## Task statement:
Pick up the Canada Goose financial report excerpt below, on off-balance sheet arrangements and share capital, after its last sentence and write what comes next.

Start of Selected passage

OFF-BALANCE SHEET ARRANGEMENTS
The Company uses off-balance sheet arrangements including letters of credit and guarantees in connection with certain obligations including leases. In Europe, a subsidiary of the Company maintained an agreement to factor, on a limited recourse basis, certain of its trade accounts receivable up to a limit of EUR20.0m in exchange for advanced funding equal to 100% of the principal value of the invoice. On April 12, 2024, this agreement was terminated. Other than those items disclosed here and elsewhere in this MD&A and our financial statements, we did not have any material off-balance sheet arrangements or commitments as at June 29, 2025.
See “Note 15. Financial risk and management objectives and policies” in the Interim Financial Statements and “Off-Balance Sheet Arrangements” in the MD&A section of our fiscal 2025 Annual Report for detailed information on our off-balance sheet arrangements.
OUTSTANDING SHARE CAPITAL
Canada Goose is a publicly traded company and the subordinate voting shares are listed on the New York Stock Exchange (NYSE: GOOS) and on the Toronto Stock Exchange (TSX: GOOS). As at July 24, 2025, there were 46,063,976 subordinate voting shares issued and outstanding, and 51,004,076 multiple voting shares issued and outstanding.

End of Selected passage
Start of Data excerpt

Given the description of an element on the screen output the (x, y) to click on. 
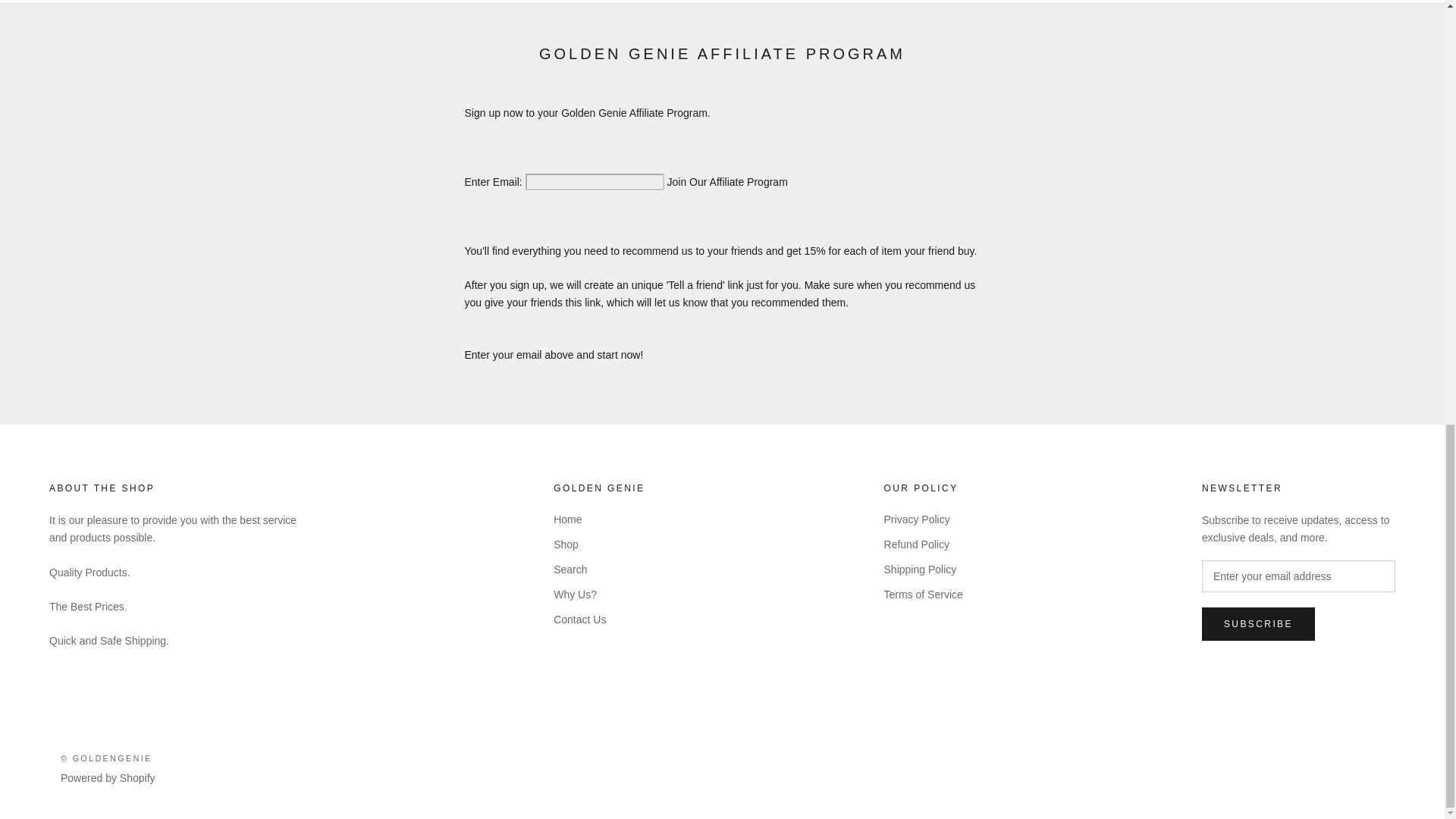
Join Our Affiliate Program (726, 182)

End of Data excerpt

## Task answer:
As at July 24, 2025, there were 5,865,625 options, 822,283 restricted share units, and 1,160,222 performance share units outstanding under the Company’s equity incentive plans, of which 3,077,676 options were vested as of such date. Each option is exercisable for one subordinate voting share. We expect that vested restricted share units and performance share units, including any additional performance share units, vested for performance achieved above target, will be paid at settlement through the issuance of one subordinate voting share per unit.
QUANTITATIVE AND QUALITATIVE DISCLOSURES ABOUT MARKET RISK
We are exposed to certain market risks arising from transactions in the normal course of our business. Such risk is principally associated with credit risk, foreign exchange risk, and interest rate risk.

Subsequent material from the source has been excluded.